(Records for locating described items)
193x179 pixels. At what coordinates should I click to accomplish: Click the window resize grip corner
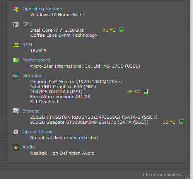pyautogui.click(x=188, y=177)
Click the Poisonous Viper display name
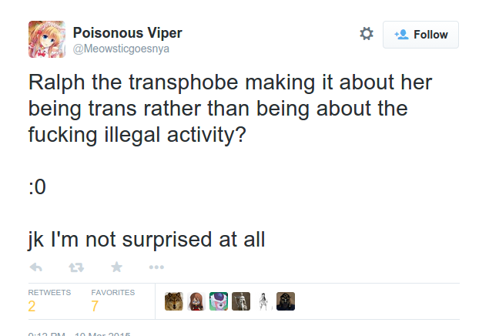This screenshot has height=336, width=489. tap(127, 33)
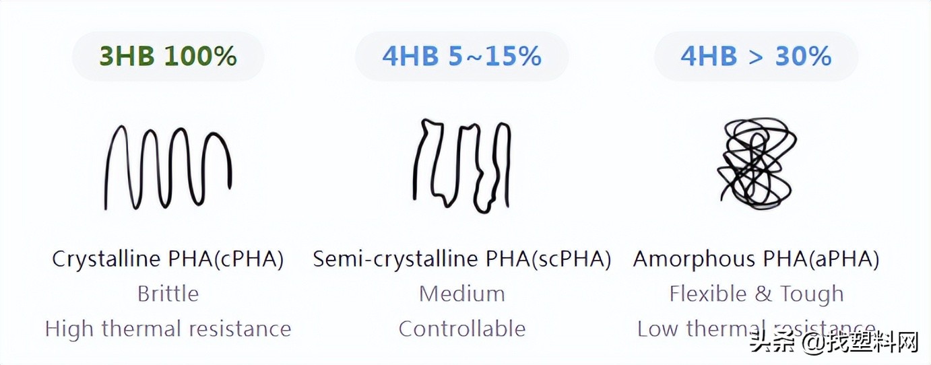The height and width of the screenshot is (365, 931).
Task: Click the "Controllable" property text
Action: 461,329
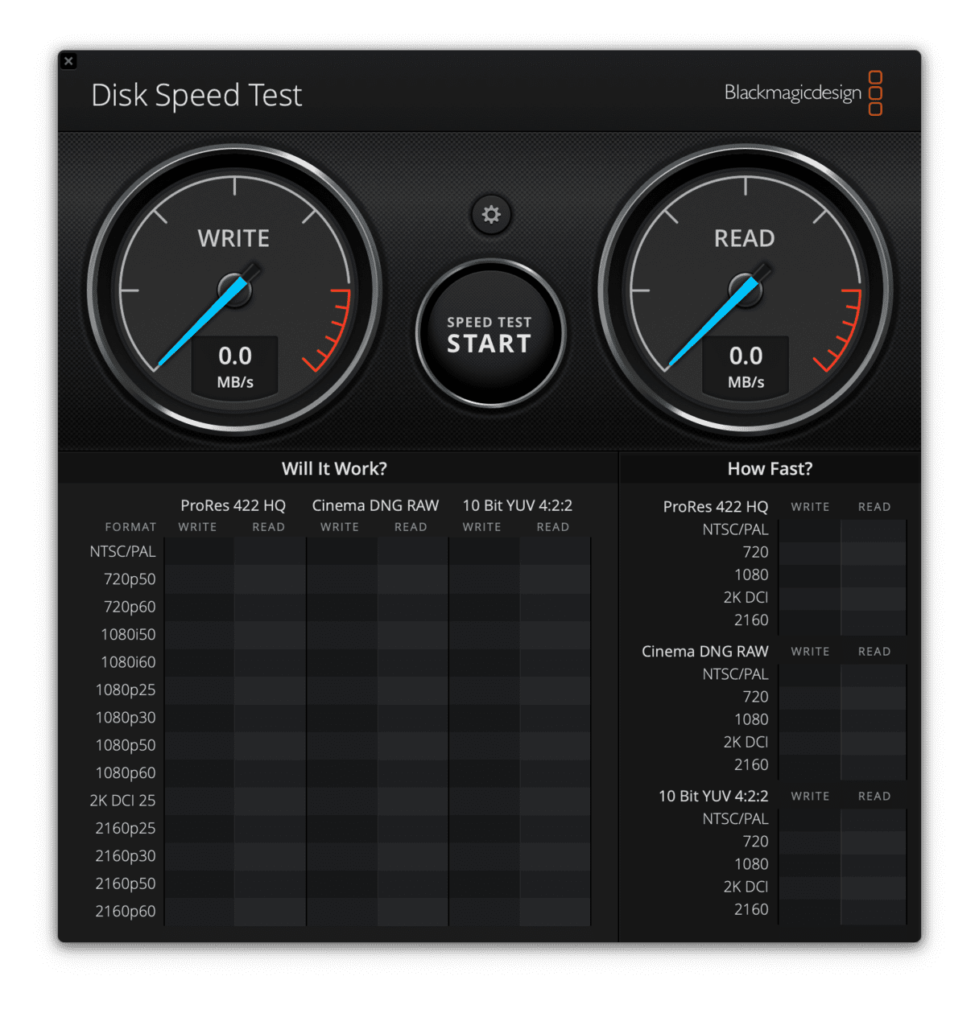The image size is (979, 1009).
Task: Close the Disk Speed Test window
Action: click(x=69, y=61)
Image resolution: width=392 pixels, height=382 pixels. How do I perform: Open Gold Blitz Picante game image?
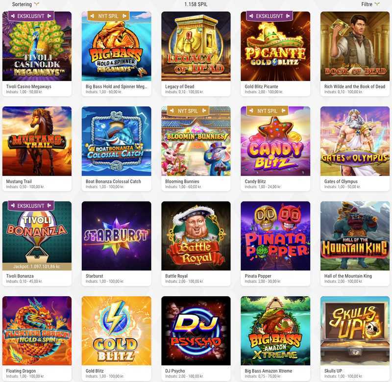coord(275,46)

▸ **Do this**: Write out the material above line for line without any alteration, leaving out the pictures.

▸ **Exercise result**:
193x179 pixels. At what coordinates should I click to accomplish: Click the window resize grip corner
pyautogui.click(x=188, y=177)
Click the Poisonous Viper display name
This screenshot has height=336, width=489. tap(127, 33)
The height and width of the screenshot is (365, 931).
Task: Click the "Controllable" property text
Action: 461,329
The image size is (979, 1009).
Task: Close the Disk Speed Test window
Action: click(x=69, y=61)
Image resolution: width=392 pixels, height=382 pixels. How do I perform: Open Gold Blitz Picante game image?
coord(275,46)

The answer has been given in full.